ユニコーン狩人の壮麗にして残酷な狩猟

真名千

ユニコーン狩人の壮麗にして残酷な狩猟

 ユニコーン狩人の春は早い。一般には若く純潔な乙女しかユニコーン狩人になることはできない。まれに紅顔の美少年専門のユニコーンもいるため、特殊個体の密度が上がったときに純潔の男子がユニコーン狩人になる場合もある。

 どちらにしても顔立ちや身体に左右の均整が取れた美しい人物がユニコーン狩人には適任である。

 ユニコーンは、彼らを狩猟対象としない国王や貴族にとっては害獣でしかないため、御料林であってもユニコーン狩人による狩猟が許されている。

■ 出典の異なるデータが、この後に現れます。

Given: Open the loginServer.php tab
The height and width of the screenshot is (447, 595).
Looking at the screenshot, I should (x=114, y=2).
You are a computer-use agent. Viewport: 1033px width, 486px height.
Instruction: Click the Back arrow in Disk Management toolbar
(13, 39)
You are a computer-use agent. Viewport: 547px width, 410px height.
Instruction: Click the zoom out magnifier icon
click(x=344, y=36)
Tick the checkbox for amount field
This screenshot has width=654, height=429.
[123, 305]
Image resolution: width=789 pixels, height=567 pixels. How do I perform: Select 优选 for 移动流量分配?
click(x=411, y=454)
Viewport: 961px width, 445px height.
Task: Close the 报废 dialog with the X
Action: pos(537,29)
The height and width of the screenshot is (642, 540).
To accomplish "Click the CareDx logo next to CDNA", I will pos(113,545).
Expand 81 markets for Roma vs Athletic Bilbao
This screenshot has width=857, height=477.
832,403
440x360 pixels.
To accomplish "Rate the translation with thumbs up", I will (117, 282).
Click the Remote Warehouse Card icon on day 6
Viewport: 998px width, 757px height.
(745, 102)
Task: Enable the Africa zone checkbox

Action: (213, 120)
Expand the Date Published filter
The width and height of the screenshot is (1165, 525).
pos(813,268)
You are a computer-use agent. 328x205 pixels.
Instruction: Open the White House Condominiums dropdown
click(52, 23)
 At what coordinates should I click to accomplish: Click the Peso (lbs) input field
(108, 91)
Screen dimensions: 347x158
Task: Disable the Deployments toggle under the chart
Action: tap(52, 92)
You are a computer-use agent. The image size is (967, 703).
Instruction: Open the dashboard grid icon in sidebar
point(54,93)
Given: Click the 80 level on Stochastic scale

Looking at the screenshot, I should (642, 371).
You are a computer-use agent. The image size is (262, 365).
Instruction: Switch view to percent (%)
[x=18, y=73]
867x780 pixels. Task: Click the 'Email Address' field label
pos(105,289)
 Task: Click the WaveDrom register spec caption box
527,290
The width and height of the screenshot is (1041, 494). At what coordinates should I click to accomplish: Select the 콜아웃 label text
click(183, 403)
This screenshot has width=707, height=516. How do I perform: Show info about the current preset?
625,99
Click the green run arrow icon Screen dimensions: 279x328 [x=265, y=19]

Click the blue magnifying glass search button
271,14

 狩人はまず一人でユニコーンの棲み処を探す。一角獣たちは青白い肌の色にふさわしいジメジメとした薄暗い場所を好む。あまり広範囲を行動せず、怠惰に寝そべって過ごしていることが多い。ただし、移動する時は群れごと一挙に移動して棲み処を変える現象が見られる。

 ユニコーンの巣を見つけた狩人は荒野の探索に適した格好から白を基調とした清楚な服装に着替え、メイクをする場合はメイクと気付かせない程度のメイクをして、狩猟対象たちに近づいていく。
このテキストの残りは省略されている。